Phi Delta Theta General Headquarters in Oxford, Ohio issued a statement saying it is “aware of the investigation ... for risk management violations.”
“Since learning of the investigation, Phi Delta Theta has been working in conjunction with university officials and local alumni to conduct an investigation. Phi Delta Theta will hold the chapter and members accountable for any violations of fraternity and university risk management policies,” the statement said.
The New York Times posted a column this week called The Future of Frats and how they may need to change if they want to survive.
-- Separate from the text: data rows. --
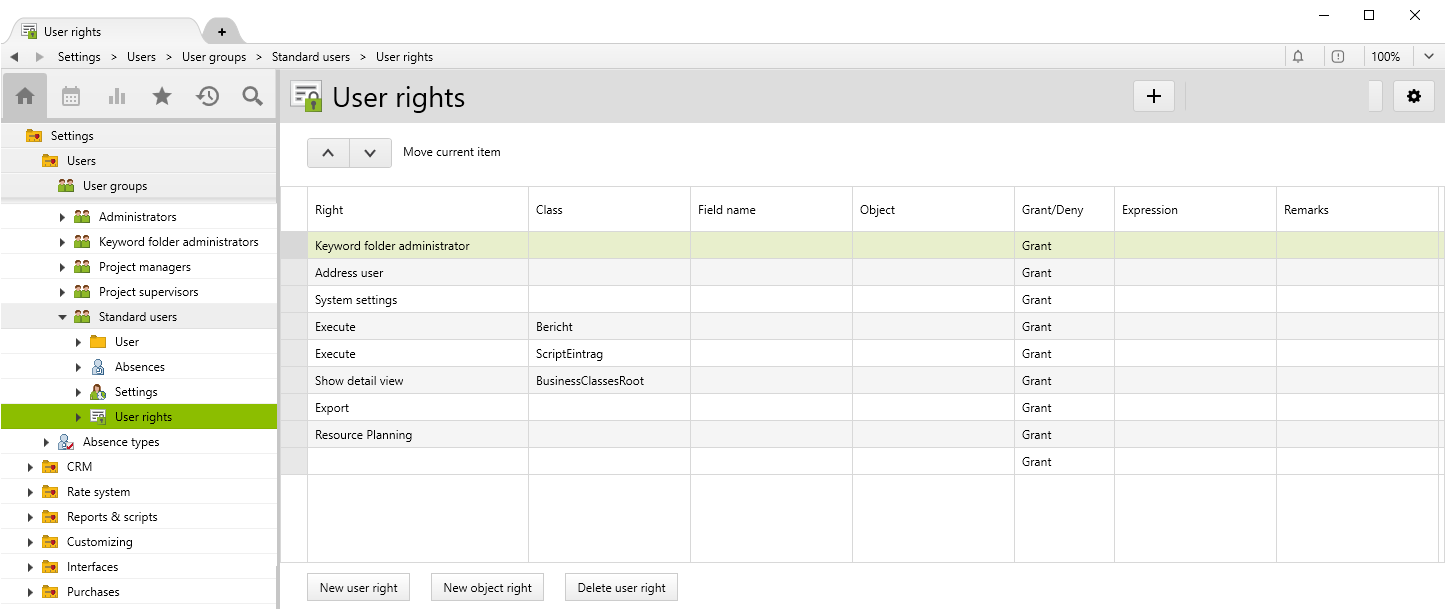Show favorites with the star icon
This screenshot has height=610, width=1446.
point(162,96)
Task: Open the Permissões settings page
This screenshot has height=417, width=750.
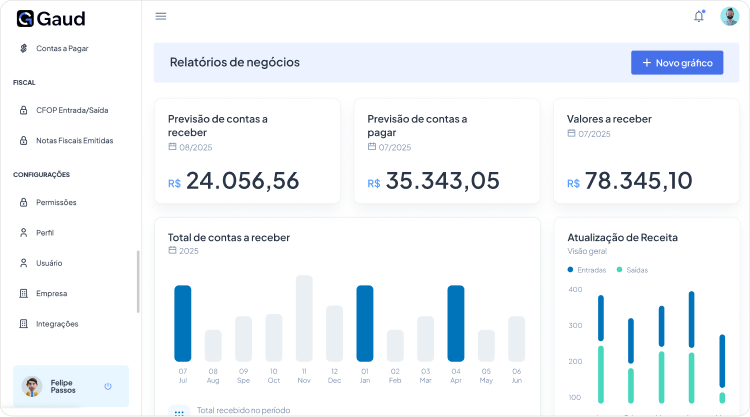Action: coord(56,202)
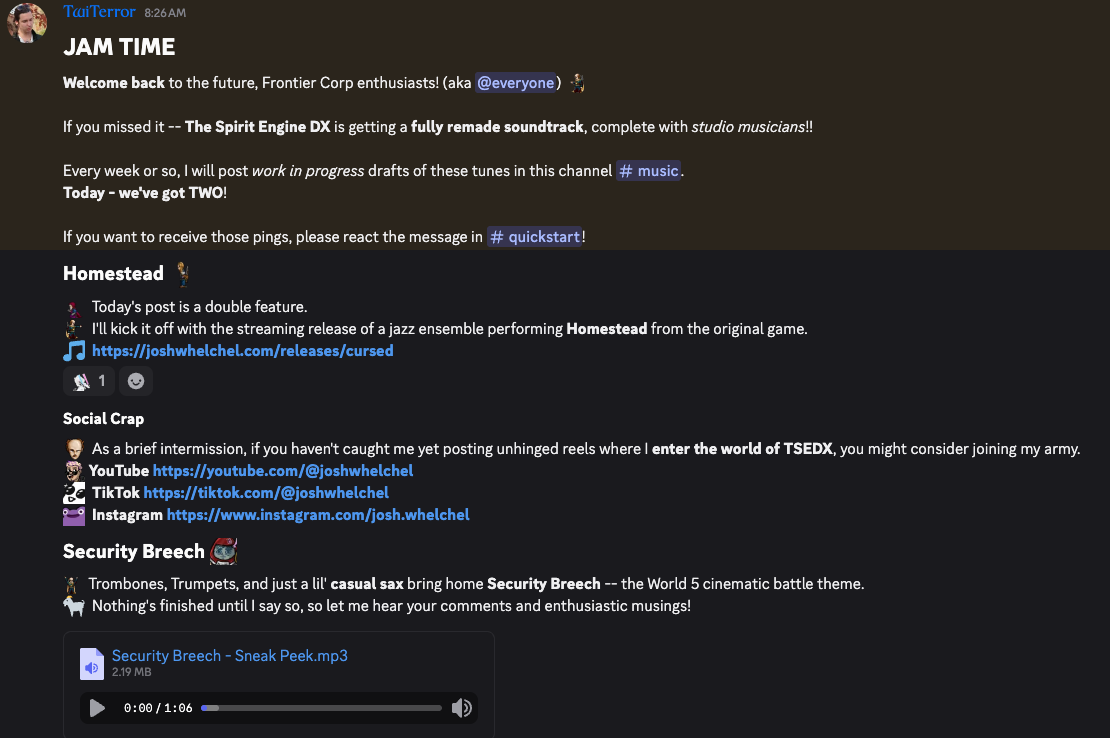The width and height of the screenshot is (1110, 738).
Task: Download Security Breech - Sneak Peek.mp3 file
Action: (x=230, y=656)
At UT-Arlington, two other fraternities were suspended earlier this semester.
Sigma Phi Epsilon is suspended for the next two years as of March for providing alcohol to minors and violating UTA’s alcohol policy and university rules.
UTA’s Phi Gamma Delta chapter was suspended for hazing and providing access of alcohol to minors. Also known as FIJI, the UTA chapter is suspended from Jan. 19, 2018 to Jan. 19, 2021.
Messages left at the national headquarters of Sigma Phi Epsilon and Phi Gamma Delta were not immediately returned.
Last year, the Sigma Phi Epsilon undergraduate legislative body passed a resolution to “ban alcohol and other illicit substances from all SigEp chapter homes by 2020.
But this isn’t the first time the fraternity has had alcohol-related issues at UT-Arlington
In 2015, Sigma Phi Epsilon had an initial three-year suspension reduced to one year for providing alcohol to minors, some as young as 14.
In that instance, Sigma Phi Epsilon was accused of selling mixed drinks to underage people at a “Glow Party” that was part of the fraternity’s Aug. 23-Sept. 7 Bid Day activities. They were accused of allowing seven to 10 teens ages 14 to 18 into the frat house, where they drank alcohol with the fraternity’s members, according to Star-Telegram archives.